• **Work order**
Your reply should be made up of every line in the records below that holds the string "computer".

• **Data records**
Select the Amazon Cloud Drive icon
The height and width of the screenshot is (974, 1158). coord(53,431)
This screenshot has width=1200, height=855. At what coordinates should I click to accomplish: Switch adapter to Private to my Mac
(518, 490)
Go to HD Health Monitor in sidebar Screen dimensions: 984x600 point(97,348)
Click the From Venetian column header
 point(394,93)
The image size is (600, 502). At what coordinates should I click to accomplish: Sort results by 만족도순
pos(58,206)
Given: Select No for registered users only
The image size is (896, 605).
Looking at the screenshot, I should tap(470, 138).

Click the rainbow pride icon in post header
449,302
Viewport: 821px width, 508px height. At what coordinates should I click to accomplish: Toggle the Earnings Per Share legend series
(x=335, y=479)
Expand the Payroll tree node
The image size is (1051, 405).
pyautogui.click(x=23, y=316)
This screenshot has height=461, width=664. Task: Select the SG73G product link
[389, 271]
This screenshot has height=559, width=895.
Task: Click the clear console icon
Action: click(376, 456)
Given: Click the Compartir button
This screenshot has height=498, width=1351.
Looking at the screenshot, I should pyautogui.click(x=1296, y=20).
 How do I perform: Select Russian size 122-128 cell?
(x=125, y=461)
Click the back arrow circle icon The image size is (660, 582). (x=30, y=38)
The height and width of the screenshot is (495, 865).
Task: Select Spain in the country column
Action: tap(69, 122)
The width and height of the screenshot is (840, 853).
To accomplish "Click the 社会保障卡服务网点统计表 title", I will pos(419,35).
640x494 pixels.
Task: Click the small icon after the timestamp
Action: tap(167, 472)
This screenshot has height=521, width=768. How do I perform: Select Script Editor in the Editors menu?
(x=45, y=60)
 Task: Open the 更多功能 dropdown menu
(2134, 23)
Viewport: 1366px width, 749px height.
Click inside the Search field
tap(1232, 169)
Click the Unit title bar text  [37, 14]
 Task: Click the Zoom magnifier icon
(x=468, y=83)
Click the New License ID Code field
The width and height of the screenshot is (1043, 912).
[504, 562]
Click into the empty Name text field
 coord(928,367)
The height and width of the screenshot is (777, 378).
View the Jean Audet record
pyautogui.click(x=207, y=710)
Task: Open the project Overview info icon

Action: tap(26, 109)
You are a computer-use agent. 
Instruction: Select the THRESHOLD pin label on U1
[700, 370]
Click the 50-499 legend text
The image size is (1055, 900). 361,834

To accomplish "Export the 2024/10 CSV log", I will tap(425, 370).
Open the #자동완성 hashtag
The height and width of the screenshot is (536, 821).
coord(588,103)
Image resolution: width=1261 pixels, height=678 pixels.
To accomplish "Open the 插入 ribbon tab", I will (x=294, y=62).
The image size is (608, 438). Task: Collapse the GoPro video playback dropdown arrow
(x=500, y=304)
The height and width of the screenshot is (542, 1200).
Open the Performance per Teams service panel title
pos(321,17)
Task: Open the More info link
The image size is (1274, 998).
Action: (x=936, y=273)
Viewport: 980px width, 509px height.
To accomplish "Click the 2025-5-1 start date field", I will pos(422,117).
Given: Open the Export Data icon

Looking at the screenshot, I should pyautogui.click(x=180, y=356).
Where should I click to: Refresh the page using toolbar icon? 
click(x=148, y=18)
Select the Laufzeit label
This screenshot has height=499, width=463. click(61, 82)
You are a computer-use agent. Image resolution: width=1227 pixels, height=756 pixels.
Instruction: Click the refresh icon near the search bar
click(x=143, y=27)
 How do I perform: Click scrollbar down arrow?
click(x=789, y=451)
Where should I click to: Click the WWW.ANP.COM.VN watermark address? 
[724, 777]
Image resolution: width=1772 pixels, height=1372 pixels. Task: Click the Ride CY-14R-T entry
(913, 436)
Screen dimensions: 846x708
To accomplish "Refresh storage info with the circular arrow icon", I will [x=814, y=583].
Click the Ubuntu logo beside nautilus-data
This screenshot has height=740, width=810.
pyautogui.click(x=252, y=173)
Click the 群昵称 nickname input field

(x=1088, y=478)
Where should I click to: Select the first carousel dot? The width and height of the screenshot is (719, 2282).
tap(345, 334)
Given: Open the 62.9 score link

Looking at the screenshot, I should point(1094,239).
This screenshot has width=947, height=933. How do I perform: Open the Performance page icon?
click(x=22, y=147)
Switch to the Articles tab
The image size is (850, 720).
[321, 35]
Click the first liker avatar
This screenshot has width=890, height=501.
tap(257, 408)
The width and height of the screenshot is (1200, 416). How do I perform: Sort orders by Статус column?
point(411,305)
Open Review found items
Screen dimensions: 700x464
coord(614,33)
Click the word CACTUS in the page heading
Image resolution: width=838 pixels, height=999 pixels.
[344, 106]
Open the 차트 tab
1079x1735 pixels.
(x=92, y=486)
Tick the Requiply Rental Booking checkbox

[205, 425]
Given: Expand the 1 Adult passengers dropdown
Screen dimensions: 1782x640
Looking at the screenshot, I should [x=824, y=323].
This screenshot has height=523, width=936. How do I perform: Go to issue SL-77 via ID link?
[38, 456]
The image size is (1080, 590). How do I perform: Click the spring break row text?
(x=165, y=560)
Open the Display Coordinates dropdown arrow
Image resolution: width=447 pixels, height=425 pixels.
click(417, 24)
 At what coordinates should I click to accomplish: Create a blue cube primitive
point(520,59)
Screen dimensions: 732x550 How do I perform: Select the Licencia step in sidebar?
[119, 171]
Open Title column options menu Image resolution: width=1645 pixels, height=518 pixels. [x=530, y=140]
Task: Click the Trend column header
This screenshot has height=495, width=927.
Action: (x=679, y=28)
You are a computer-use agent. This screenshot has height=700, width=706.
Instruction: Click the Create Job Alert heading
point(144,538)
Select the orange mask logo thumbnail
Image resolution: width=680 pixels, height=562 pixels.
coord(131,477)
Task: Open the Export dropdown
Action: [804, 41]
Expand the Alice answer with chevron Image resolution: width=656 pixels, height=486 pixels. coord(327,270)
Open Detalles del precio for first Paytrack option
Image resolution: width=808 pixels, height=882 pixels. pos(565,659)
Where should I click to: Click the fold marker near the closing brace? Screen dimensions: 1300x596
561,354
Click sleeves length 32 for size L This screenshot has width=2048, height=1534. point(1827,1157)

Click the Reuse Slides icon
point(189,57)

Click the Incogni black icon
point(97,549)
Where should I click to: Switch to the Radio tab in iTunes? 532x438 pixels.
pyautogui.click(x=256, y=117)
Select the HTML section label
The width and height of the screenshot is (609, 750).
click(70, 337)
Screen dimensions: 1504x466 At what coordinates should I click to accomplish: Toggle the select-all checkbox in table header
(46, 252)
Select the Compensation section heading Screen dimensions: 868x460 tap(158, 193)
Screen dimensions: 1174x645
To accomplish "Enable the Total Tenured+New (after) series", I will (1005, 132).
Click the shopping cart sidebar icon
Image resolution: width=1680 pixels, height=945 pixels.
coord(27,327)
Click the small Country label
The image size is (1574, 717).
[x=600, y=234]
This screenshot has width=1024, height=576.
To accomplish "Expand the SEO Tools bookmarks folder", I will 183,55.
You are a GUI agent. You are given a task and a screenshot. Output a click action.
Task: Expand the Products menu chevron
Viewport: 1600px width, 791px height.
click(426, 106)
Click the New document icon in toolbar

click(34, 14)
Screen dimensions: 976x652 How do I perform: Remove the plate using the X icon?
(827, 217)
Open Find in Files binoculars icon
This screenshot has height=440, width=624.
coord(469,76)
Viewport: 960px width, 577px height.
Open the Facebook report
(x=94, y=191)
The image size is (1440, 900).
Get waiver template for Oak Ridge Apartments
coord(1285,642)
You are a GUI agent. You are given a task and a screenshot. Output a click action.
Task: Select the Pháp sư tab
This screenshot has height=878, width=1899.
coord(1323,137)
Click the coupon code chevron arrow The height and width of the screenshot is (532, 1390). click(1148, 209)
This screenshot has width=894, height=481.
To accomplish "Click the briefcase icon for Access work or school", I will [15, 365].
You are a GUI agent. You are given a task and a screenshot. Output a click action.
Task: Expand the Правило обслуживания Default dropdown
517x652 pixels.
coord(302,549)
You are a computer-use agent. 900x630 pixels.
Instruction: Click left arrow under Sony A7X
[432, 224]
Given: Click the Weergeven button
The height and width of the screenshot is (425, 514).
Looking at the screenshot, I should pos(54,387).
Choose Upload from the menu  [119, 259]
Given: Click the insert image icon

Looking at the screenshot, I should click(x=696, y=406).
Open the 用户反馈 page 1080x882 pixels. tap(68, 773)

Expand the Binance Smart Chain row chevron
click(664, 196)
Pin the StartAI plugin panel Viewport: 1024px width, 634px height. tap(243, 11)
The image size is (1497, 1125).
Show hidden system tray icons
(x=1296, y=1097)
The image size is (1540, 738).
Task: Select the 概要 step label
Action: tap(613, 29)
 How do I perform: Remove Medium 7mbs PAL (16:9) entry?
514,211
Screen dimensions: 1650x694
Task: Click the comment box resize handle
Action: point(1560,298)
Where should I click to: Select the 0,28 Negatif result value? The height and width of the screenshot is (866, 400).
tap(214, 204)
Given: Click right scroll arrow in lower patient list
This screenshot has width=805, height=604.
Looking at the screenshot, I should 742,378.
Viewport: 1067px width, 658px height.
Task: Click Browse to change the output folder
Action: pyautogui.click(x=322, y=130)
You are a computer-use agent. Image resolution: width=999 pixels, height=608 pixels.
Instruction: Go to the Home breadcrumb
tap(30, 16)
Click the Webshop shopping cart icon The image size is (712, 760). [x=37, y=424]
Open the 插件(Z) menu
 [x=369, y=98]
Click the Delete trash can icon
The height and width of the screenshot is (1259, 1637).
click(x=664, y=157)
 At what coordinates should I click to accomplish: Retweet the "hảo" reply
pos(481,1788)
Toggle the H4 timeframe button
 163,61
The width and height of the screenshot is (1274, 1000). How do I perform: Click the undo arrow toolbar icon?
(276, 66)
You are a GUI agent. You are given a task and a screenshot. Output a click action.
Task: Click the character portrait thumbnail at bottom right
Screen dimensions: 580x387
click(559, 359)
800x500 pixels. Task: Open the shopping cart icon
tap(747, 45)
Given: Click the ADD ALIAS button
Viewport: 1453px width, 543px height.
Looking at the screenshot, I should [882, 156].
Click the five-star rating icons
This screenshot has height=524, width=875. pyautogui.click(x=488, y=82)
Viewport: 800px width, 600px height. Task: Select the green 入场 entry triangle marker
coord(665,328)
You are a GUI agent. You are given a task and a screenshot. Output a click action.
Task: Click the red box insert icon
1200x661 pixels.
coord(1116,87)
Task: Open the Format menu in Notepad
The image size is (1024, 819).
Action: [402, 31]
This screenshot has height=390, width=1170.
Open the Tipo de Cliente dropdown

• **Written answer**
You are a computer-use agent. 
You are a computer-use agent. Image resolution: width=1227 pixels, height=756 pixels.
You are a computer-use agent. This screenshot has height=700, width=706.
You are a computer-use agent. 900x630 pixels.
You are a computer-use agent. Image resolution: width=999 pixels, height=608 pixels.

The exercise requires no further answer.